* [What to do]
[1] In the year-review article, what event is given as an example of a supply chain problem that nobody could have predicted?
[2] Why does the year-review article put quotation marks around the word "failure"?

* [Source]
---------------
Reviewing Your Year and Setting Goals for the Next

I’ve always thought of December as an underrated time for planning and reflection. Other people think about their holiday comings and goings (ok, ok. I think about all of that too!). But as a small business owner, there’s no more valuable time to reflect on the outgoing year, note strengths and opportunities, and see what you can change or build upon for the following year. 

So how can you reflect on the year gone past? Easy. We’ll walk you through it. Grab some hot cocoa and put on some toasty slippers – we’ve got some thinking to do.

Take Inventory Of…Your Inventory

Think back on times throughout the year when you were running short of a given flower or filler. Now ask yourself – why was that? An easy way to categorize this is by thinking of it as things you can control vs. things you can’t control. For instance:

Things you can’t control
Nobody – literally nobody – could have predicted that a boat would get stuck in the Suez canal (guess what! THAT WAS THIS YEAR.) Sudden supply chain issues were out of everyone’s control. If this impacted your stock – you can definitely give yourself some grace and compassion here.

Things you can control
Ok so – supply chain issues are certainly worthy of a free pass in the early days. But now? We know there are supply chain issues. It’s a known fact. So what you can control here is ordering well ahead of time to ensure your stock remains consistent regardless of project. To do so will take a keen analysis of your most frequently used sola wood flowers vs. when during the year you use those flowers. But the fact remains: you should be ordering your MVPs yesterday.

Review The New

Take a look at what new things you did this year – new products, new events, etc. Make a list of all the successes and “failures” (more on this word in a moment) for each. Then, analyze what led to the successes (client service? New designs?) and see if you can replicate those. 

Do the same for the “failures,” but instead of seeing you can replicate them – see how you can pivot from there.

Oh, and the reason for the quotation marks around “failure”? Because there’s no such thing. Instead, think about it as a lesson learned and data to build your next attempt from!

Look To The Future

Of course, the future is unpredictable (think about all those plans you had in late 2019.) But trying to anticipate future trends is part of the job. And part of that is to always push yourself. Always strive to be better. As a business owner, the minute you feel comfortable or content, your business is done. You need to grow.
---------------
* [Data records]
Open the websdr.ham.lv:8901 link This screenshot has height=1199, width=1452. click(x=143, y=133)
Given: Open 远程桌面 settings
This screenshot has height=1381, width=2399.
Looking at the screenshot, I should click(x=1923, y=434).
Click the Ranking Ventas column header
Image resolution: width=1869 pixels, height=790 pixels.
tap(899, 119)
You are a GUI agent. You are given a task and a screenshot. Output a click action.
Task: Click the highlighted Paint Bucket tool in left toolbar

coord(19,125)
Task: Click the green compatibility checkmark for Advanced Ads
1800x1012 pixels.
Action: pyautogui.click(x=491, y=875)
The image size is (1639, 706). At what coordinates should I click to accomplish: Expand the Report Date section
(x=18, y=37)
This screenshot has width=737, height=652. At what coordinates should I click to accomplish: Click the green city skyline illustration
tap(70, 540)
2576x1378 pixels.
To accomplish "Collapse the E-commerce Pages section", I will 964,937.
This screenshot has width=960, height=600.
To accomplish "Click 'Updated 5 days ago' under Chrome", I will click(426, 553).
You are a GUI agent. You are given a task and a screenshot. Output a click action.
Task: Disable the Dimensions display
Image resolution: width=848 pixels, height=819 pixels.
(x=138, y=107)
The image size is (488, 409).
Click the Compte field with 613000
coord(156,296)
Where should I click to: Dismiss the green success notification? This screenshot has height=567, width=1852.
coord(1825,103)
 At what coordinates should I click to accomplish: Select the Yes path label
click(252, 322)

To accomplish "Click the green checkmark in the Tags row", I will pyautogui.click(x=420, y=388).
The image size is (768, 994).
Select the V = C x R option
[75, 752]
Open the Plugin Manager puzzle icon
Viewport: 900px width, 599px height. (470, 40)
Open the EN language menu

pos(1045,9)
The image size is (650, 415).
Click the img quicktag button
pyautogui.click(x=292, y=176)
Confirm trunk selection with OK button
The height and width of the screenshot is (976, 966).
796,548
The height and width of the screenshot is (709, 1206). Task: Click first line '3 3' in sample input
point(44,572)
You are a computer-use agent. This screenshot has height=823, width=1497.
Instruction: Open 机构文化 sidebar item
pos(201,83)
---------------
* [Correct answers]
[1] A boat getting stuck in the Suez Canal.

[2] The article says there is no such thing as a failure. It asks the reader to treat it as a lesson learned and as data for building the next attempt.